## RAW RECORDS
************

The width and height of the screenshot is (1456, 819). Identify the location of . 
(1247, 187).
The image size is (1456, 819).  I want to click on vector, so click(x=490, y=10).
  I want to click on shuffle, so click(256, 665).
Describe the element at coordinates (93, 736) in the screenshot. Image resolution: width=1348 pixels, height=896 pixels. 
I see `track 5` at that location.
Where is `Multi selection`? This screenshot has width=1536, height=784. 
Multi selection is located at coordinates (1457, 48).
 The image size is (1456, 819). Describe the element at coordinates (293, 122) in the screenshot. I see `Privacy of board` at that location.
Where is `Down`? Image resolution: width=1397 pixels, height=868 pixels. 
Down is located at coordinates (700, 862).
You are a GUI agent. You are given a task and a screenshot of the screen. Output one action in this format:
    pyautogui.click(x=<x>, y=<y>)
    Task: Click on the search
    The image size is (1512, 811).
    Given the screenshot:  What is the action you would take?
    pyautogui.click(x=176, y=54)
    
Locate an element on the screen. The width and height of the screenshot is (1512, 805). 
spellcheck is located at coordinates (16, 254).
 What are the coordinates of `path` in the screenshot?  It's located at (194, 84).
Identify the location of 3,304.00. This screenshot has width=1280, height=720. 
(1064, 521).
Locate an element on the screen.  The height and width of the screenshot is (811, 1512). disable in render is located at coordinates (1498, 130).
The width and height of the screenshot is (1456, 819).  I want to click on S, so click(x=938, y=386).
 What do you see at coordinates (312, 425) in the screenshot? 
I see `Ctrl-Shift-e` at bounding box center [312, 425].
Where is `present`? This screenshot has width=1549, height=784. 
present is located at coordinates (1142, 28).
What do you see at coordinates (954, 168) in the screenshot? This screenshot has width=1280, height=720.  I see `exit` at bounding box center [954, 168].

************

## SET EXERCISE
Recast every line of the records above as a Markdown table with a Row column for the row number and a Text column for the line. Leave out blank lines.

## RESULT OF THE EXERCISE
| Row | Text |
|---|---|
| 1 | The width and height of the screenshot is (1456, 819). Identify the location of .  |
| 2 | (1247, 187). |
| 3 | The image size is (1456, 819).  I want to click on vector, so click(x=490, y=10). |
| 4 |   I want to click on shuffle, so click(256, 665). |
| 5 | Describe the element at coordinates (93, 736) in the screenshot. Image resolution: width=1348 pixels, height=896 pixels.  |
| 6 | I see `track 5` at that location. |
| 7 | Where is `Multi selection`? This screenshot has width=1536, height=784.  |
| 8 | Multi selection is located at coordinates (1457, 48). |
| 9 |  The image size is (1456, 819). Describe the element at coordinates (293, 122) in the screenshot. I see `Privacy of board` at that location. |
| 10 | Where is `Down`? Image resolution: width=1397 pixels, height=868 pixels.  |
| 11 | Down is located at coordinates (700, 862). |
| 12 | You are a GUI agent. You are given a task and a screenshot of the screen. Output one action in this format: |
| 13 |     pyautogui.click(x=<x>, y=<y>) |
| 14 |     Task: Click on the search |
| 15 |     The image size is (1512, 811). |
| 16 |     Given the screenshot:  What is the action you would take? |
| 17 |     pyautogui.click(x=176, y=54) |
| 18 | Locate an element on the screen. The width and height of the screenshot is (1512, 805).  |
| 19 | spellcheck is located at coordinates (16, 254). |
| 20 |  What are the coordinates of `path` in the screenshot?  It's located at (194, 84). |
| 21 | Identify the location of 3,304.00. This screenshot has width=1280, height=720.  |
| 22 | (1064, 521). |
| 23 | Locate an element on the screen.  The height and width of the screenshot is (811, 1512). disable in render is located at coordinates (1498, 130). |
| 24 | The width and height of the screenshot is (1456, 819).  I want to click on S, so click(x=938, y=386). |
| 25 |  What do you see at coordinates (312, 425) in the screenshot?  |
| 26 | I see `Ctrl-Shift-e` at bounding box center [312, 425]. |
| 27 | Where is `present`? This screenshot has width=1549, height=784.  |
| 28 | present is located at coordinates (1142, 28). |
| 29 | What do you see at coordinates (954, 168) in the screenshot? This screenshot has width=1280, height=720.  I see `exit` at bounding box center [954, 168]. |